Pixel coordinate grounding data
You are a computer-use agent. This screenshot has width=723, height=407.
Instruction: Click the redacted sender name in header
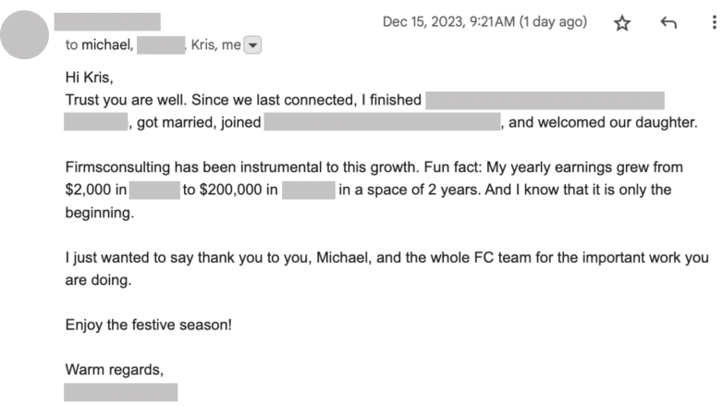pos(107,22)
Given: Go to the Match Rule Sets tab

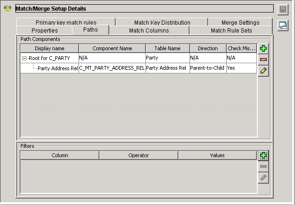Looking at the screenshot, I should click(x=231, y=30).
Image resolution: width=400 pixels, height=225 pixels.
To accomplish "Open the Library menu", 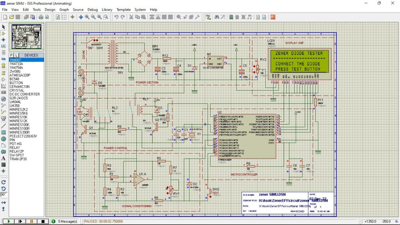I will [107, 9].
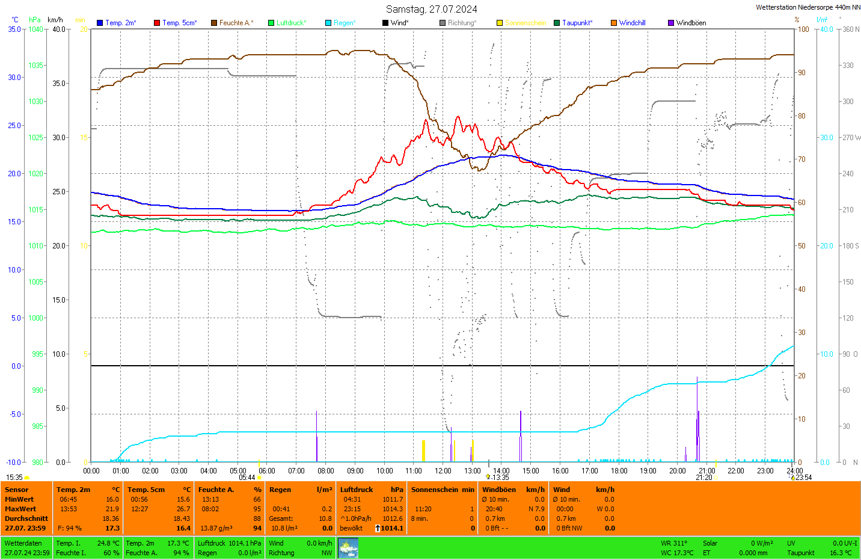This screenshot has width=861, height=560.
Task: Click the sunrise icon at 05:44
Action: click(x=259, y=478)

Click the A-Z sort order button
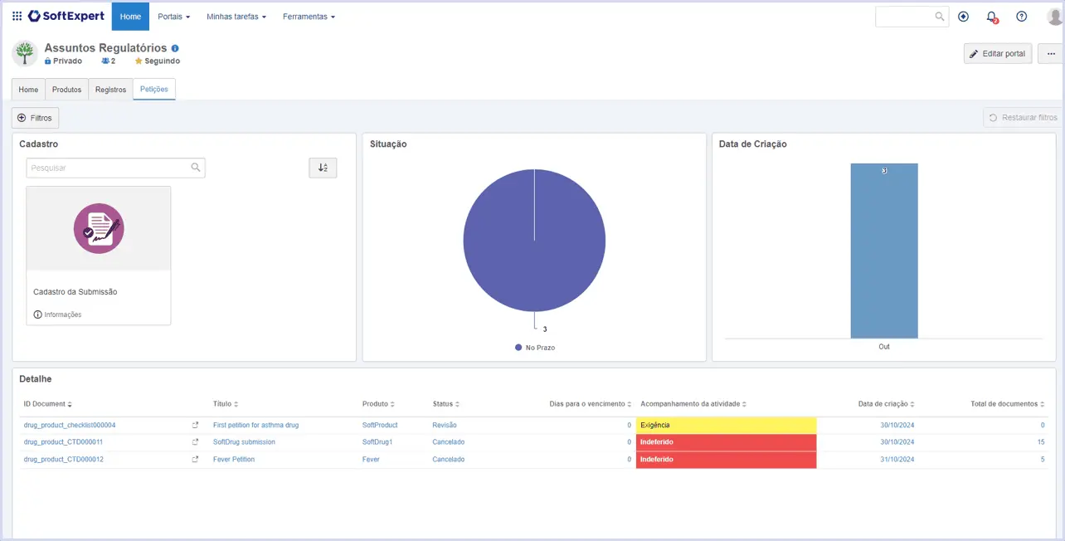[323, 168]
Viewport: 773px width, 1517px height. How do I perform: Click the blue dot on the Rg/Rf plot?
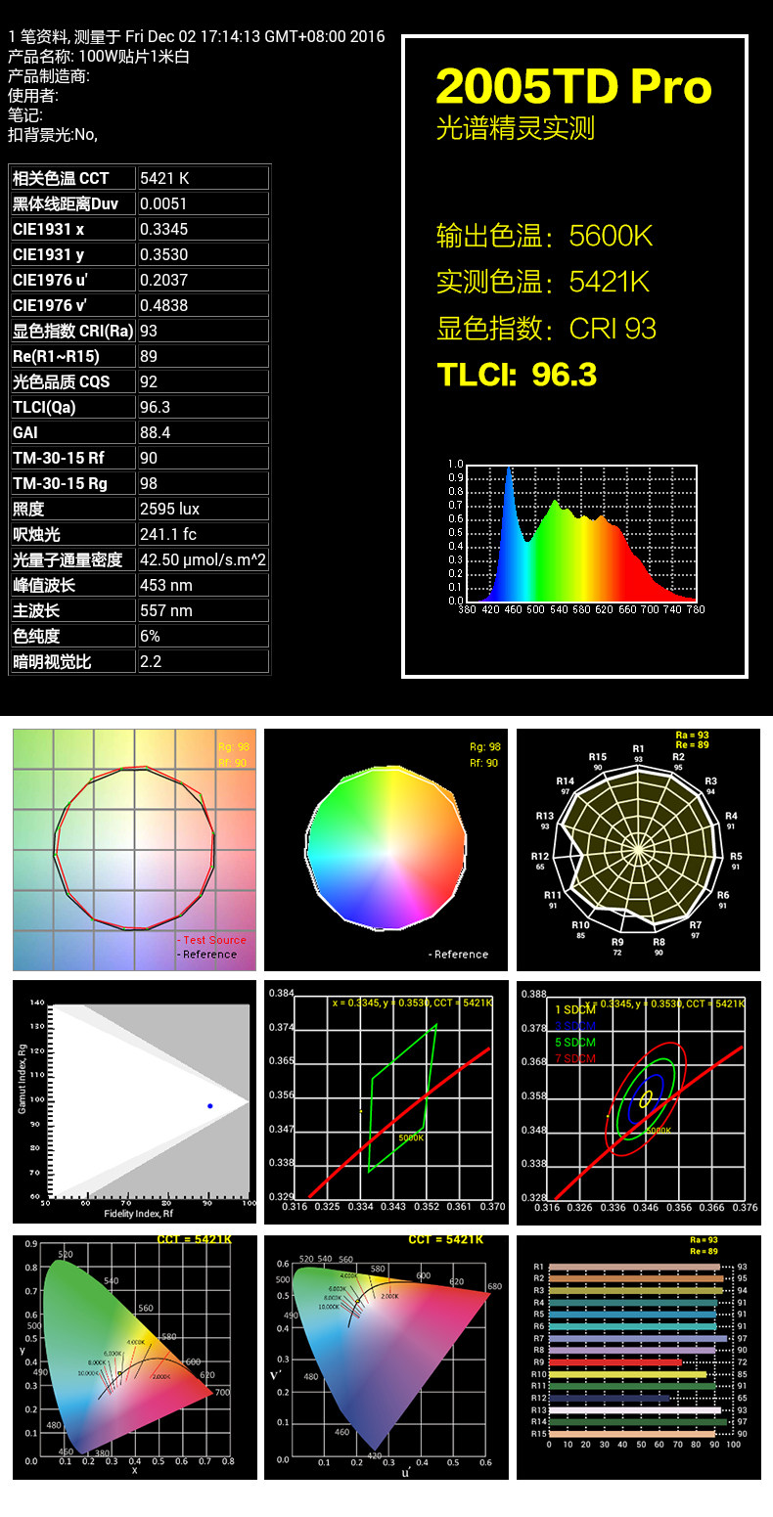point(209,1106)
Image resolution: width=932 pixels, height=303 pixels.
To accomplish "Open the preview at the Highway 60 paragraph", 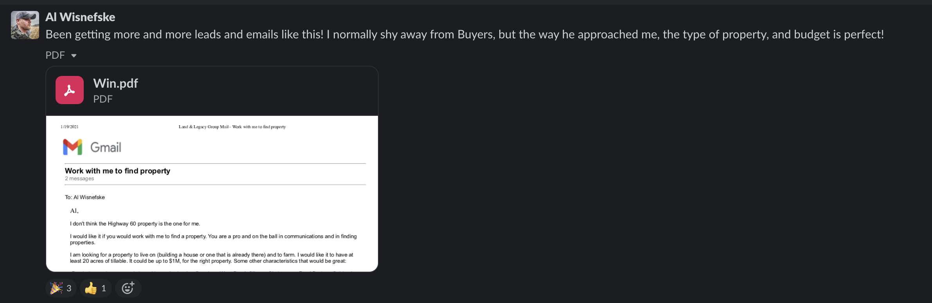I will coord(135,224).
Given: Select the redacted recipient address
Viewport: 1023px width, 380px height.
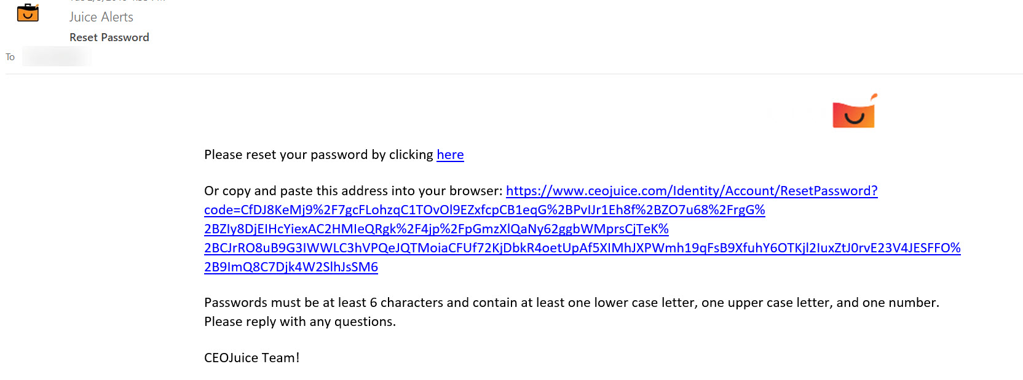Looking at the screenshot, I should (x=57, y=56).
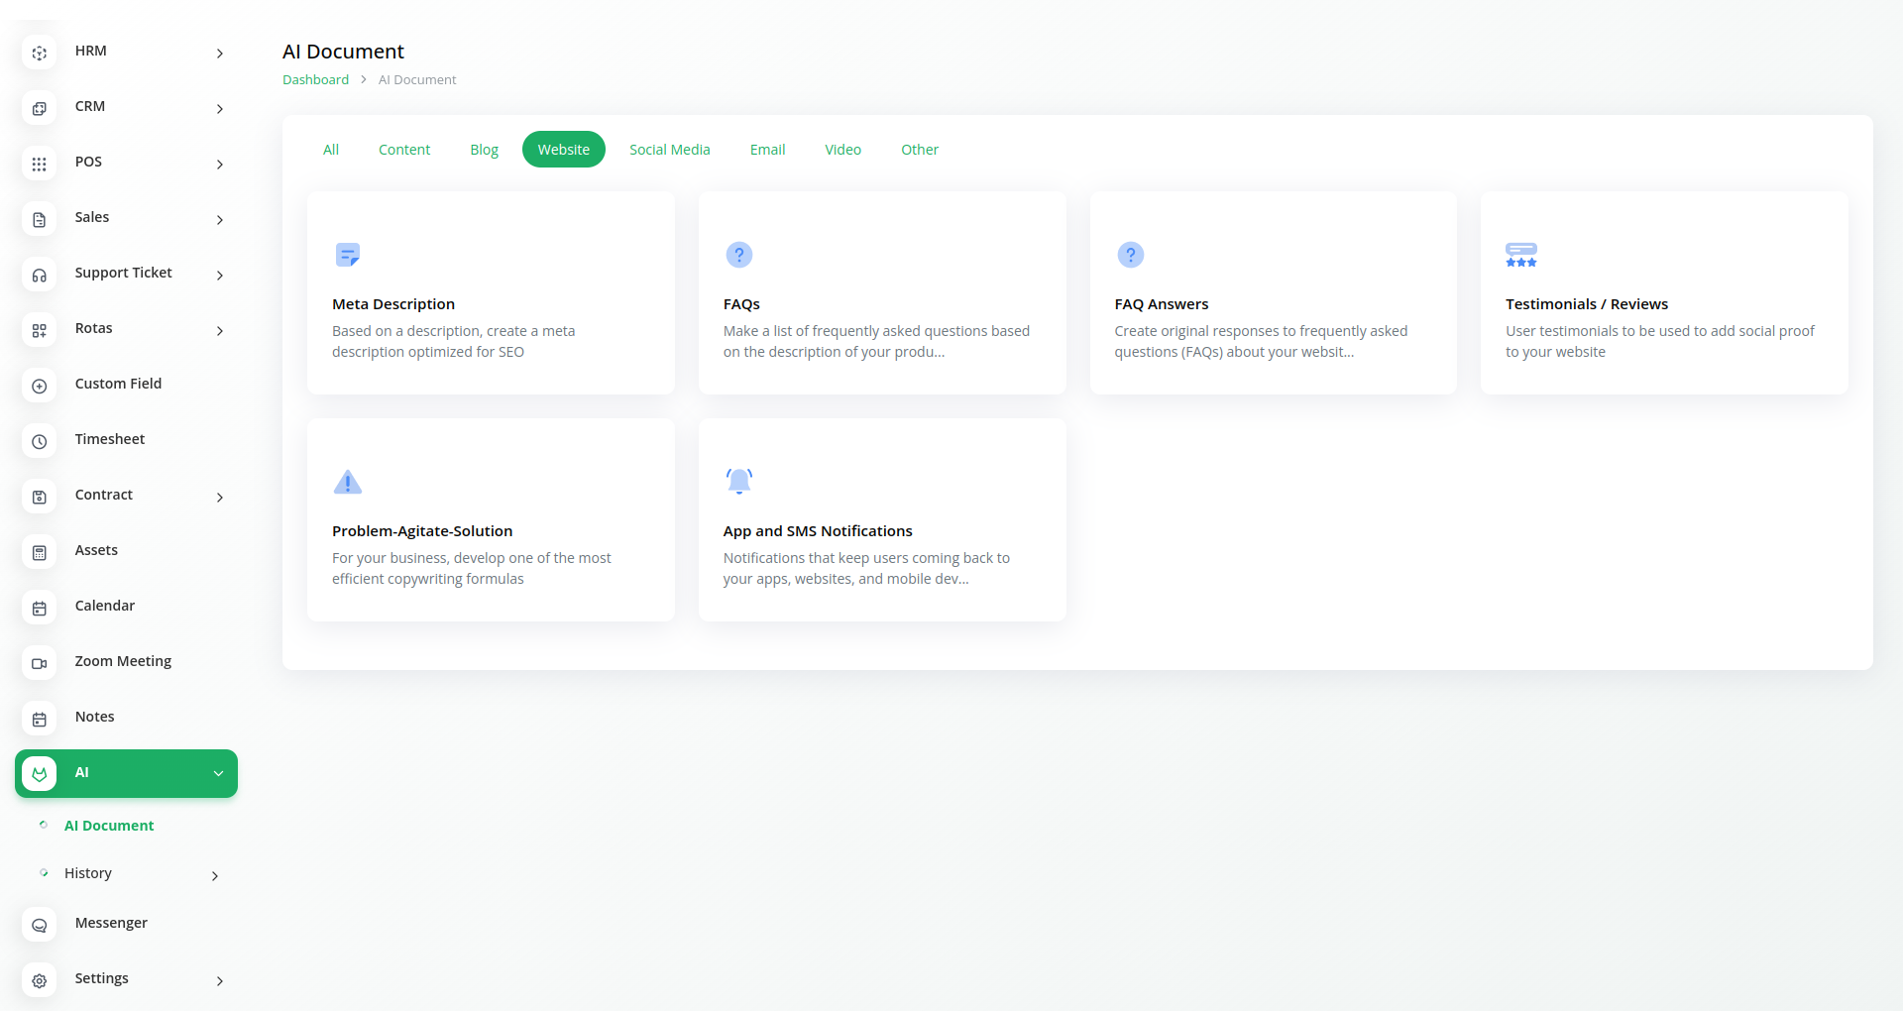Click the Messenger chat icon
This screenshot has width=1903, height=1011.
[40, 925]
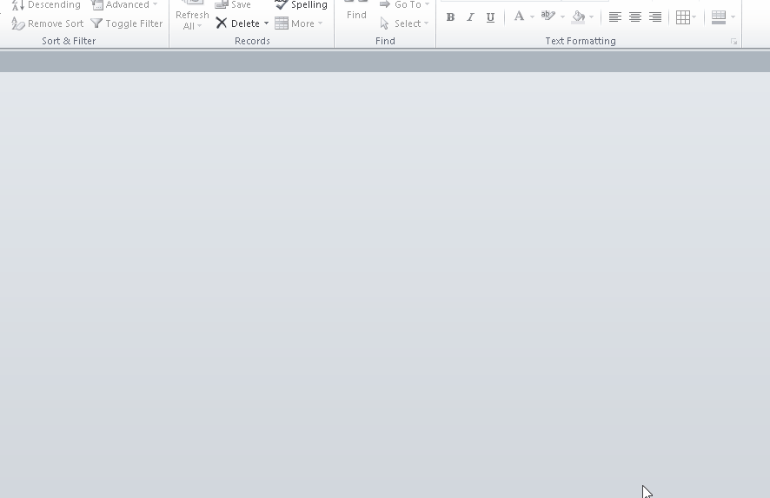Screen dimensions: 770x498
Task: Click the Find binoculars button
Action: click(356, 10)
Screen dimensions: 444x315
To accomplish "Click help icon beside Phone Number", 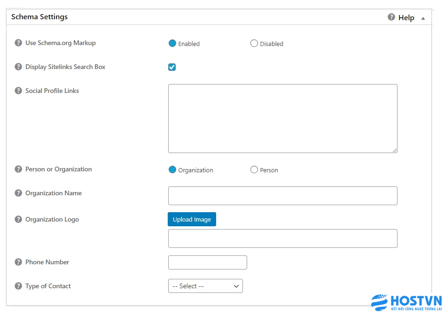I will click(18, 262).
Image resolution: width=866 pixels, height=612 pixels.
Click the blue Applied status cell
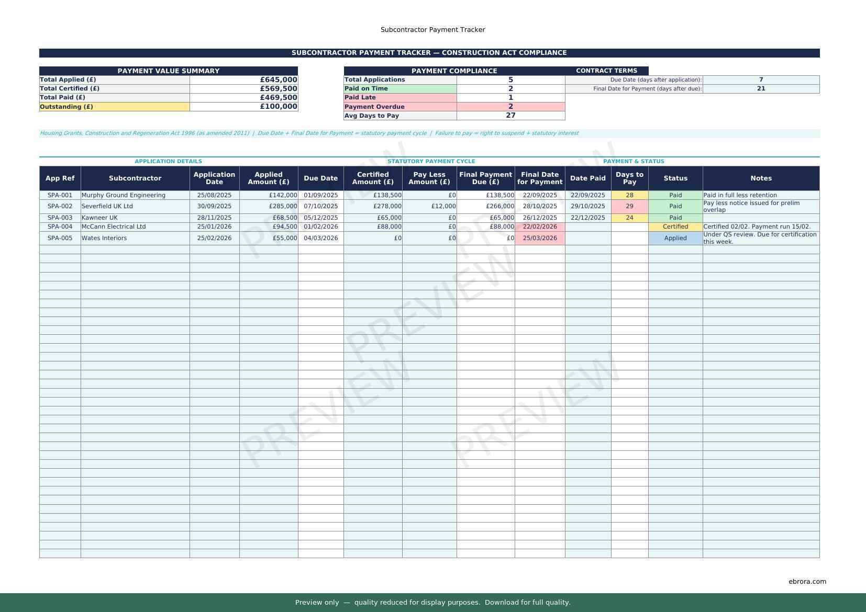tap(675, 238)
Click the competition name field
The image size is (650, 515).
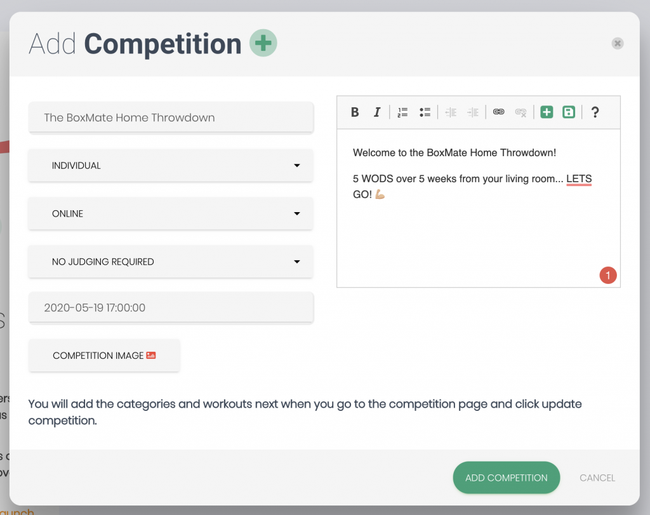[171, 117]
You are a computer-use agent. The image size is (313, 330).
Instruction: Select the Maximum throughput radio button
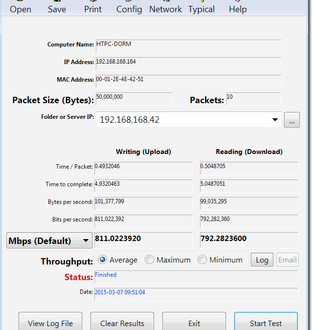[150, 260]
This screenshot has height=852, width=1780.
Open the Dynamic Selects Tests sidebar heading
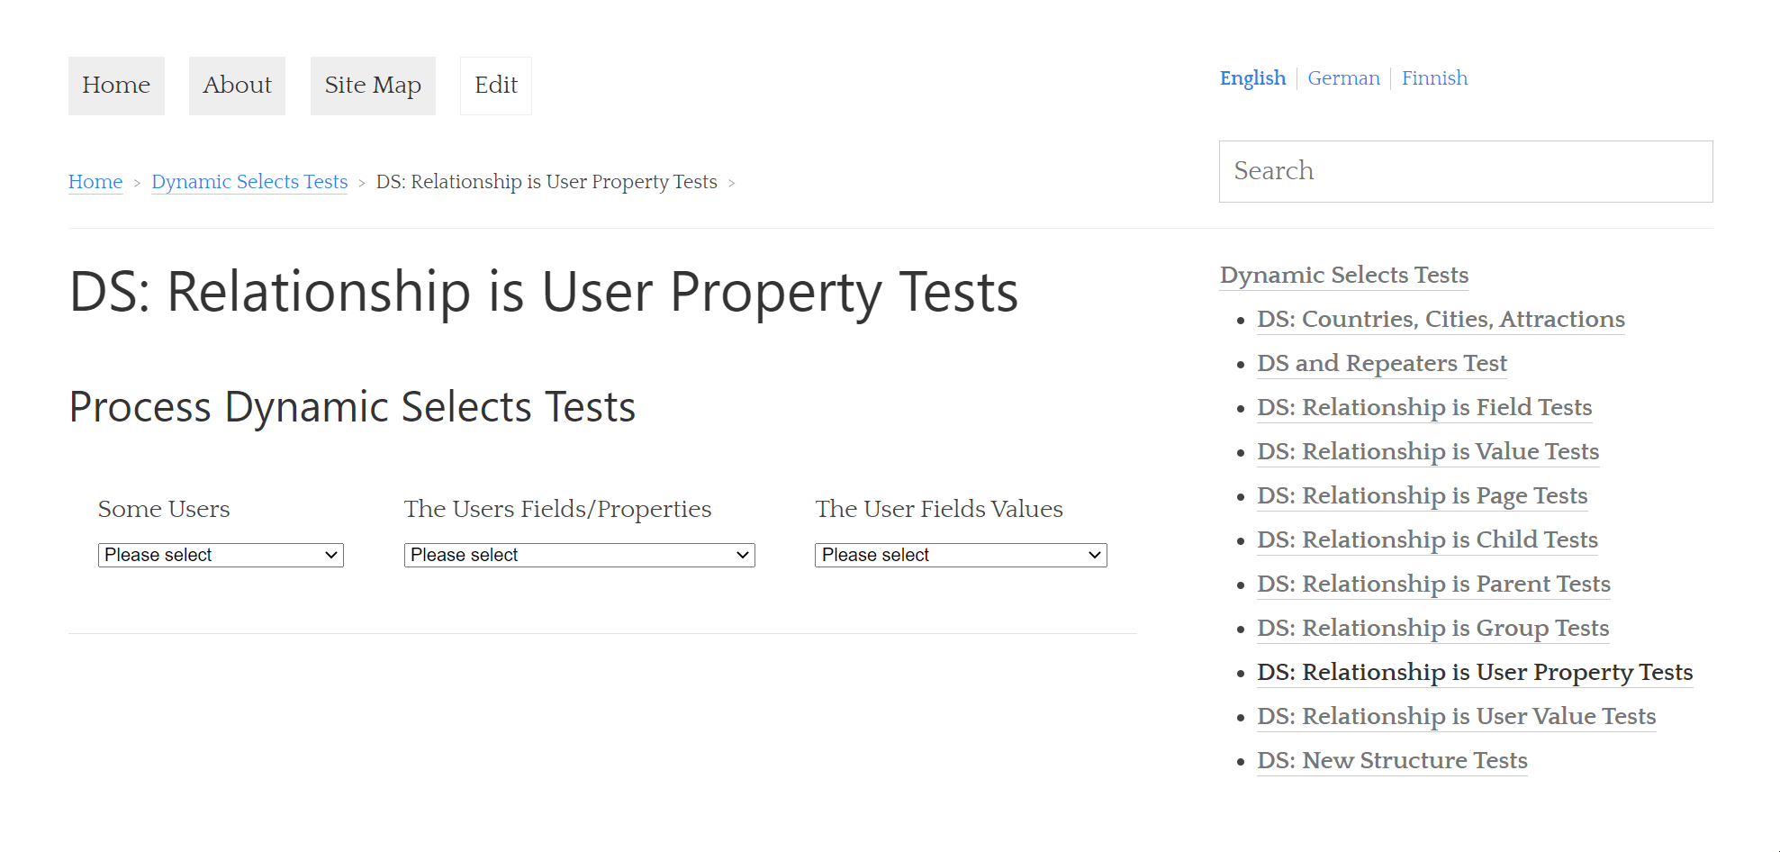(x=1343, y=275)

### What the task asks
Search the data and copy each line containing "resolution".

### Solution for this task
Image resolution: width=400 pixels, height=225 pixels.
Image resolution: width=932 pixels, height=303 pixels.
Image resolution: width=866 pixels, height=612 pixels.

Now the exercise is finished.